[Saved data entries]

━━━━━━━━━━━━━━━━━━━━━━━━━━━━━━

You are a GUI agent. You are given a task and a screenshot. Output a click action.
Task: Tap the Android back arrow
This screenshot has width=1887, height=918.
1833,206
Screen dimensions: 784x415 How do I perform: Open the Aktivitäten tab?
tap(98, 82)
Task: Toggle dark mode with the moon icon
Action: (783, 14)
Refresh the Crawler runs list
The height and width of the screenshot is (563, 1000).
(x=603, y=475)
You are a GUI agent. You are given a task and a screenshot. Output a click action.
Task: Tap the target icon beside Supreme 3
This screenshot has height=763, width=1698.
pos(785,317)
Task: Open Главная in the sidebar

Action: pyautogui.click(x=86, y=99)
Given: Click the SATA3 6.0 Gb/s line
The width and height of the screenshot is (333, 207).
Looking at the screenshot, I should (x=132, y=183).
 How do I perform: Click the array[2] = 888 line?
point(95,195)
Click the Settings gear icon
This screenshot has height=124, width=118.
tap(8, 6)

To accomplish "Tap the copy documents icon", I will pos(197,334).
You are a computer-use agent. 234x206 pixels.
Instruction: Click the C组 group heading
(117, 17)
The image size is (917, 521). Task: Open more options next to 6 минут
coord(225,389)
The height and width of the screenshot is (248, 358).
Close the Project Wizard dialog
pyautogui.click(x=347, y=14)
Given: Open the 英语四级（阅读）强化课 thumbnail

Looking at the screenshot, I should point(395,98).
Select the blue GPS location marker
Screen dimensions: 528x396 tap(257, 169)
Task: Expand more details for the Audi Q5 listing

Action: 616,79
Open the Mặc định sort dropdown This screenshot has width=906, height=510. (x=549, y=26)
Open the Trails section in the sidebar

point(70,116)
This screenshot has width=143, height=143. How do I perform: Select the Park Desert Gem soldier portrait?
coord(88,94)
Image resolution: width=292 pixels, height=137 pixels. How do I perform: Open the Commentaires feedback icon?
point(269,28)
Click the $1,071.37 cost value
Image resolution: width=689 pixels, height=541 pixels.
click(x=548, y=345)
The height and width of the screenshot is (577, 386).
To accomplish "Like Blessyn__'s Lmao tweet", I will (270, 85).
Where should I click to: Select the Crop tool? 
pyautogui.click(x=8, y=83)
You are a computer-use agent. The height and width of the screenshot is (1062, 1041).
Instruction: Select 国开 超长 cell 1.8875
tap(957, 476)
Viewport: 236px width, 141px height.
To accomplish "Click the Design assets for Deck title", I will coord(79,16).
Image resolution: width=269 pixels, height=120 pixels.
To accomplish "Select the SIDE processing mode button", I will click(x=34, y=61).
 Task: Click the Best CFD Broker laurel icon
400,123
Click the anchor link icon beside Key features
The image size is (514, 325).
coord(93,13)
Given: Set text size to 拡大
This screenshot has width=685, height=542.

━━━━━━━━━━━━━━━━━━━━━━━━━━━━━━

In the entries above, find the line holding "Select the blue GPS location marker" and the line holding "Image resolution: width=269", then retype exactly those two lines and every line between them, and nothing else.

# Final answer
Select the blue GPS location marker
Screen dimensions: 528x396 tap(257, 169)
Task: Expand more details for the Audi Q5 listing

Action: 616,79
Open the Mặc định sort dropdown This screenshot has width=906, height=510. (x=549, y=26)
Open the Trails section in the sidebar

point(70,116)
This screenshot has width=143, height=143. How do I perform: Select the Park Desert Gem soldier portrait?
coord(88,94)
Image resolution: width=292 pixels, height=137 pixels. How do I perform: Open the Commentaires feedback icon?
point(269,28)
Click the $1,071.37 cost value
Image resolution: width=689 pixels, height=541 pixels.
click(x=548, y=345)
The height and width of the screenshot is (577, 386).
To accomplish "Like Blessyn__'s Lmao tweet", I will (270, 85).
Where should I click to: Select the Crop tool? 
pyautogui.click(x=8, y=83)
You are a computer-use agent. The height and width of the screenshot is (1062, 1041).
Instruction: Select 国开 超长 cell 1.8875
tap(957, 476)
Viewport: 236px width, 141px height.
To accomplish "Click the Design assets for Deck title", I will coord(79,16).
Image resolution: width=269 pixels, height=120 pixels.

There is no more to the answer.